The wavefunction ψ itself is not directly observable; the Born rule states that |ψ(r,t)|² is the probability density for finding the particle at position r at time t. Integration of |ψ|² over a region gives the probability of finding the particle there—wavefunctions are probability amplitudes. The complex phase of ψ carries physical information (interference, coherence) even though |ψ|² alone determines single-particle probabilities.

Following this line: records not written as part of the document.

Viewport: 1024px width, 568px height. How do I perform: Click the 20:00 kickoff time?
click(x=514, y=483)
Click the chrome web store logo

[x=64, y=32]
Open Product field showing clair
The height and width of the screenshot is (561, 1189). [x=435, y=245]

From studying wavefunctions and boundary conditions you know that quantum states are described by complex-valued functions ψ(r,t) that satisfy the Schrödinger equation. But what does ψ *mean*? The equation produces solutions that are complex numbers — they cannot be directly measured. Max Born's 1926 proposal provided the answer now called the Born rule: |ψ(r,t)|² gives the probability density for finding the particle at position r at time t. To find the probability of locating the particle within a small volume element dV, you compute |ψ|² dV. The wavefunction ψ itself is called a probability amplitude — a complex number whose squared magnitude gives a probability.

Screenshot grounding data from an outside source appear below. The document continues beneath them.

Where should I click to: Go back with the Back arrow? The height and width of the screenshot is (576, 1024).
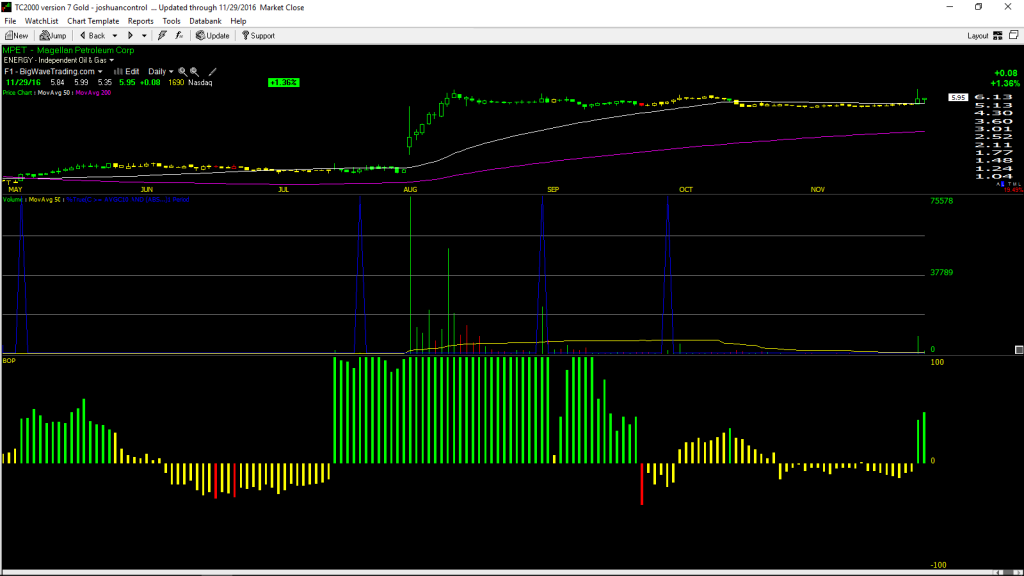tap(92, 36)
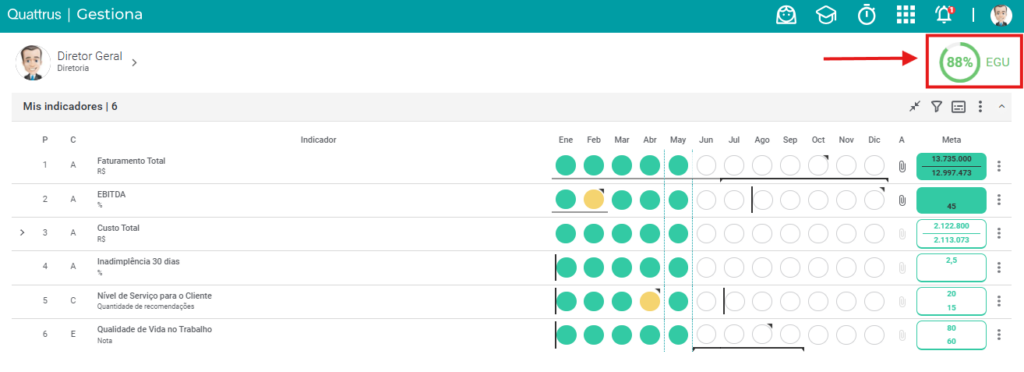Open the three-dot menu for EBITDA row
The width and height of the screenshot is (1024, 372).
999,200

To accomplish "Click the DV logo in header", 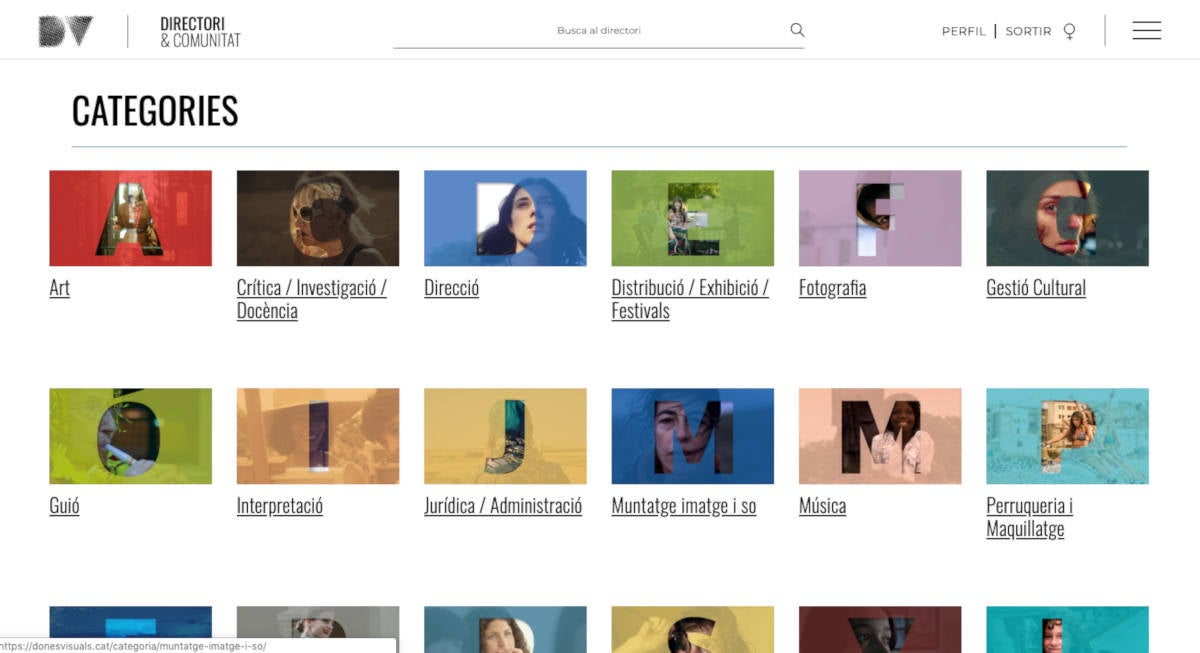I will tap(66, 31).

The Born rule immediately imposes a constraint: since the particle must be somewhere, integrating |ψ|² over all space must equal 1. This normalization condition ∫|ψ(r,t)|² d³r = 1 restricts which functions can represent physical quantum states. Not all solutions to the Schrödinger equation are acceptable — a function that diverges at infinity or is not square-integrable cannot be normalized and therefore cannot represent a physically realizable particle. This is precisely the condition that forced quantization of energy in the hydrogen atom: only certain discrete wavefunctions are normalizable.
The complex nature of ψ might seem to make its phase irrelevant, since |ψ|² = ψ*ψ discards phase information. But this is only true for a *single* wavefunction in isolation. When two amplitudes are *added* — as happens in superposition — their phases profoundly affect the result. If ψ = ψ₁ + ψ₂, then |ψ|² = |ψ₁|² + |ψ₂|² + 2Re(ψ₁*ψ₂). The last term is the interference term: it can be positive (constructive) or negative (destructive) depending on the relative phase of ψ₁ and ψ₂. This is why electrons passing through a double slit form an interference pattern — each electron traverses both slits as a superposition, and the two amplitudes interfere. If you tried to describe electrons as classical probability-carrying particles, no interference would be possible.
The Born interpretation forces a radical departure from classical intuition. In classical mechanics, probability describes our *ignorance* of a definite state — the electron is definitely somewhere, and the probability just reflects our uncertainty. In quantum mechanics, the Born rule makes a stronger claim: before measurement, the electron does not have a definite position. The wavefunction is the complete description of the particle's state, not a summary of our ignorance about some underlying definite trajectory. The act of measurement projects the particle to a definite position, and after that the wavefunction "collapses" — but the distribution of outcomes over many measurements is given by |ψ|². This irreducible probabilism, which Born recognized immediately, is what so disturbed Einstein and motivates ongoing debate about the interpretation of quantum mechanics.